======== Data section

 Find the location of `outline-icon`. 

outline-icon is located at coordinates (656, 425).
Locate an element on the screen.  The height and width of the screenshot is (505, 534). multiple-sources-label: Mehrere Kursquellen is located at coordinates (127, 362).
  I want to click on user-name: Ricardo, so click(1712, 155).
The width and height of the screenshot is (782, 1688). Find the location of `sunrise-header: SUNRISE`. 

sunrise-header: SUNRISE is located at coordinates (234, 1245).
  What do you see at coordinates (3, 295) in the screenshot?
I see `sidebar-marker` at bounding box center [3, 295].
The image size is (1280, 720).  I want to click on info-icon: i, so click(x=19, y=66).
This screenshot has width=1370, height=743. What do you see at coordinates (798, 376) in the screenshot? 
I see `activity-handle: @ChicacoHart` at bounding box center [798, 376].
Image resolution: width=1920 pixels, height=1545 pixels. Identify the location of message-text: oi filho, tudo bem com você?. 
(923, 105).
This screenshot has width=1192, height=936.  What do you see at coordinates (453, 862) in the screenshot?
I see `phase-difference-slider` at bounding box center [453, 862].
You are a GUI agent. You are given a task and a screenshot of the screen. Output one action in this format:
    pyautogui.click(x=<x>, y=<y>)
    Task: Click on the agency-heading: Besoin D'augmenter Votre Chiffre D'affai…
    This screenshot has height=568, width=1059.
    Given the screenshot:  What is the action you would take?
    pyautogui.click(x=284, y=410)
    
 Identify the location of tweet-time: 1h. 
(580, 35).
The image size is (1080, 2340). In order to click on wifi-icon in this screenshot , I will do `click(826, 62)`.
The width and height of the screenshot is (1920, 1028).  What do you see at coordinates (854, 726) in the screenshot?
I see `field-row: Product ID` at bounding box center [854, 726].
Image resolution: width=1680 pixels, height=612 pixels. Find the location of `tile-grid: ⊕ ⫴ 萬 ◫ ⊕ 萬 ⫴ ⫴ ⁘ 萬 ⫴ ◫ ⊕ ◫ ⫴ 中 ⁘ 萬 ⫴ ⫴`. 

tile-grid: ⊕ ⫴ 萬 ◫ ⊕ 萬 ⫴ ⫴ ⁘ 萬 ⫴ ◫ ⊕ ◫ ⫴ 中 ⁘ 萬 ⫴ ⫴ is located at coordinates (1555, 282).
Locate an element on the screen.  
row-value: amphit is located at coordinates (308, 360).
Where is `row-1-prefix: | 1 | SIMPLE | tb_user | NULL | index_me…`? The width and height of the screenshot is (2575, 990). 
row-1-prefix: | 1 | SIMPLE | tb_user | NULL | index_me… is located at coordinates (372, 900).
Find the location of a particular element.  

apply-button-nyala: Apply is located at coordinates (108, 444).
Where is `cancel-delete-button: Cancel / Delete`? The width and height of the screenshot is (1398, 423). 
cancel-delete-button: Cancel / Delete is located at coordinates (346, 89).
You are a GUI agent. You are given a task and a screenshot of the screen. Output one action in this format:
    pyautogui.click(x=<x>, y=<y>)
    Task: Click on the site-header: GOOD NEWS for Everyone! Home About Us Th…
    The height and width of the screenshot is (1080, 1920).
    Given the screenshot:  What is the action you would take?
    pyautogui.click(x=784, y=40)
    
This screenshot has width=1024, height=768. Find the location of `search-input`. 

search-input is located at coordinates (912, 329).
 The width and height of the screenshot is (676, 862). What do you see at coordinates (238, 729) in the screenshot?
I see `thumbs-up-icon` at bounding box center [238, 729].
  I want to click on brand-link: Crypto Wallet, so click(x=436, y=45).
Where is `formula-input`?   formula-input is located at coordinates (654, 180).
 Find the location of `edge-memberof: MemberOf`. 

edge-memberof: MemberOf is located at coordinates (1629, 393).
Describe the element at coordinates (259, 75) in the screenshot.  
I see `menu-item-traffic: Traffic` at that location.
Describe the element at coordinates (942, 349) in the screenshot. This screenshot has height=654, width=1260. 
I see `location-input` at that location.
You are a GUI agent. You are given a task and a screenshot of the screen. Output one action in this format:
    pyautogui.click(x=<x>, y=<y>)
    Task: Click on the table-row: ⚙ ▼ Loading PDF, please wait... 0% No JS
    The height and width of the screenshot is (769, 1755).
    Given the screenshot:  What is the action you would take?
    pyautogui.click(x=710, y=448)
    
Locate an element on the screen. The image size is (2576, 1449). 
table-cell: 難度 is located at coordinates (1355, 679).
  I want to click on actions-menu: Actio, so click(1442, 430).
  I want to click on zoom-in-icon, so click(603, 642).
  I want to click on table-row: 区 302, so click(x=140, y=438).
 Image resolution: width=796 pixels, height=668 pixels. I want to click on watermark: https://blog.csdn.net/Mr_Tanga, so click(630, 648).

================

• [Required work]:
Give the lines of the records above as a JSON list of strings, one string per line, skipping blank lines.

• [Result of this task]:
[
  " Find the location of `outline-icon`. ",
  "outline-icon is located at coordinates (656, 425).",
  "Locate an element on the screen.  The height and width of the screenshot is (505, 534). multiple-sources-label: Mehrere Kursquellen is located at coordinates (127, 362).",
  "  I want to click on user-name: Ricardo, so click(1712, 155).",
  "The width and height of the screenshot is (782, 1688). Find the location of `sunrise-header: SUNRISE`. ",
  "sunrise-header: SUNRISE is located at coordinates (234, 1245).",
  "  What do you see at coordinates (3, 295) in the screenshot?",
  "I see `sidebar-marker` at bounding box center [3, 295].",
  "The image size is (1280, 720).  I want to click on info-icon: i, so click(x=19, y=66).",
  "This screenshot has width=1370, height=743. What do you see at coordinates (798, 376) in the screenshot? ",
  "I see `activity-handle: @ChicacoHart` at bounding box center [798, 376].",
  "Image resolution: width=1920 pixels, height=1545 pixels. Identify the location of message-text: oi filho, tudo bem com você?. ",
  "(923, 105).",
  "This screenshot has width=1192, height=936.  What do you see at coordinates (453, 862) in the screenshot?",
  "I see `phase-difference-slider` at bounding box center [453, 862].",
  "You are a GUI agent. You are given a task and a screenshot of the screen. Output one action in this format:",
  "    pyautogui.click(x=<x>, y=<y>)",
  "    Task: Click on the agency-heading: Besoin D'augmenter Votre Chiffre D'affai…",
  "    This screenshot has height=568, width=1059.",
  "    Given the screenshot:  What is the action you would take?",
  "    pyautogui.click(x=284, y=410)",
  " Identify the location of tweet-time: 1h. ",
  "(580, 35).",
  "The image size is (1080, 2340). In order to click on wifi-icon in this screenshot , I will do `click(826, 62)`.",
  "The width and height of the screenshot is (1920, 1028).  What do you see at coordinates (854, 726) in the screenshot?",
  "I see `field-row: Product ID` at bounding box center [854, 726].",
  "Image resolution: width=1680 pixels, height=612 pixels. Find the location of `tile-grid: ⊕ ⫴ 萬 ◫ ⊕ 萬 ⫴ ⫴ ⁘ 萬 ⫴ ◫ ⊕ ◫ ⫴ 中 ⁘ 萬 ⫴ ⫴`. ",
  "tile-grid: ⊕ ⫴ 萬 ◫ ⊕ 萬 ⫴ ⫴ ⁘ 萬 ⫴ ◫ ⊕ ◫ ⫴ 中 ⁘ 萬 ⫴ ⫴ is located at coordinates (1555, 282).",
  "Locate an element on the screen.  ",
  "row-value: amphit is located at coordinates (308, 360).",
  "Where is `row-1-prefix: | 1 | SIMPLE | tb_user | NULL | index_me…`? The width and height of the screenshot is (2575, 990). ",
  "row-1-prefix: | 1 | SIMPLE | tb_user | NULL | index_me… is located at coordinates (372, 900).",
  "Find the location of a particular element.  ",
  "apply-button-nyala: Apply is located at coordinates (108, 444).",
  "Where is `cancel-delete-button: Cancel / Delete`? The width and height of the screenshot is (1398, 423). ",
  "cancel-delete-button: Cancel / Delete is located at coordinates (346, 89).",
  "You are a GUI agent. You are given a task and a screenshot of the screen. Output one action in this format:",
  "    pyautogui.click(x=<x>, y=<y>)",
  "    Task: Click on the site-header: GOOD NEWS for Everyone! Home About Us Th…",
  "    The height and width of the screenshot is (1080, 1920).",
  "    Given the screenshot:  What is the action you would take?",
  "    pyautogui.click(x=784, y=40)",
  "This screenshot has width=1024, height=768. Find the location of `search-input`. ",
  "search-input is located at coordinates (912, 329).",
  " The width and height of the screenshot is (676, 862). What do you see at coordinates (238, 729) in the screenshot?",
  "I see `thumbs-up-icon` at bounding box center [238, 729].",
  "  I want to click on brand-link: Crypto Wallet, so click(x=436, y=45).",
  "Where is `formula-input`?   formula-input is located at coordinates (654, 180).",
  " Find the location of `edge-memberof: MemberOf`. ",
  "edge-memberof: MemberOf is located at coordinates (1629, 393).",
  "Describe the element at coordinates (259, 75) in the screenshot.  ",
  "I see `menu-item-traffic: Traffic` at that location.",
  "Describe the element at coordinates (942, 349) in the screenshot. This screenshot has height=654, width=1260. ",
  "I see `location-input` at that location.",
  "You are a GUI agent. You are given a task and a screenshot of the screen. Output one action in this format:",
  "    pyautogui.click(x=<x>, y=<y>)",
  "    Task: Click on the table-row: ⚙ ▼ Loading PDF, please wait... 0% No JS",
  "    The height and width of the screenshot is (769, 1755).",
  "    Given the screenshot:  What is the action you would take?",
  "    pyautogui.click(x=710, y=448)",
  "Locate an element on the screen. The image size is (2576, 1449). ",
  "table-cell: 難度 is located at coordinates (1355, 679).",
  "  I want to click on actions-menu: Actio, so click(1442, 430).",
  "  I want to click on zoom-in-icon, so click(603, 642).",
  "  I want to click on table-row: 区 302, so click(x=140, y=438).",
  " Image resolution: width=796 pixels, height=668 pixels. I want to click on watermark: https://blog.csdn.net/Mr_Tanga, so click(630, 648)."
]